Here is an excerpt of the patch showing the new maybe_unserialize function:
--- old/contact-form-entries.php 2025-07-25 06:57:10
+++ new/contact-form-entries.php 2025-08-04 07:02:18
@@ -1391,6 +1391,13 @@
}
}
return $uploaded_files;
+}
+public static function maybe_unserialize($value,$lead=array()){
+ $old_lead=!empty($lead['created']) && strtotime($lead['created']) < 1754290480 ? true : false;
+ if($old_lead && !empty($value)){
+ $value=maybe_unserialize($value);
+ }
+return $value;
}
public function get_forms_jetpack(){
return get_posts( array(
This function ensures that only older records are conditionally unserialized, preventing new malicious inputs from executing automatically.
A critical limitation remains: any malicious data already inserted into the database before the patch may still be exploitable. Attackers could trigger deserialization of old records, effectively bypassing the protection for new data. Organizations must audit and sanitize their databases to mitigate residual risk.
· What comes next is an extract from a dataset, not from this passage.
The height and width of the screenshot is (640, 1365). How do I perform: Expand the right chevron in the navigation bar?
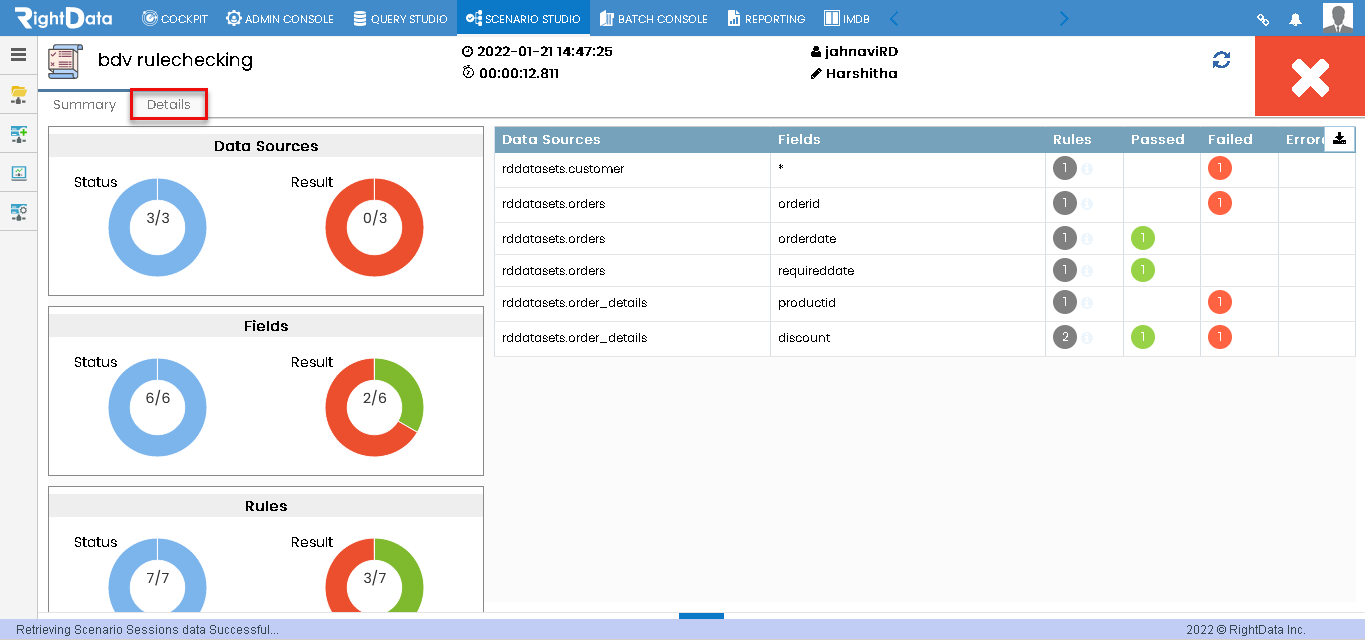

Mitigation steps and best practices
- Apply version 1.4.4 of the plugin immediately.
This update addresses the deserialization issue for new inputs.
- Inspect the database for malicious entries.
Sites running vulnerable versions before the patch may have old malicious records.
- Review and sanitize stored form submissions to prevent exploitation of legacy data.
Sites running vulnerable versions before the patch may have old malicious records.
- Ensure full site backups before applying patches.
Monitor logs for suspicious POST requests targeting form submission endpoints. Watch for unexpected file deletions, especially wp-config.php
- Harden WordPress security by restricting file permissions.
Disabling unnecessary plugins, and auditing user access to reduce attack surface.
Continuous detection
Security teams are actively monitoring for indicators of compromise related to CVE-2025-7384. This includes unusual POST requests to form submission endpoints, deletion of configuration files, and execution of PHP payloads via old database entries.
Detection efforts are focused on identifying successful exploitation rather than scanning for the vulnerability itself. Early detection is key to containing the threat and preventing complete site compromise.
Final thoughts
CVE-2025-7384 is one of the most severe WordPress plugin vulnerabilities in recent years. It requires no authentication, allows destructive file operations, and can result in full site compromise.
Administrators should update the plugin immediately, review their database for old malicious entries, and ensure robust monitoring of form submission endpoints. Treat every public facing form as a potential entry point and remain vigilant against opportunistic attackers.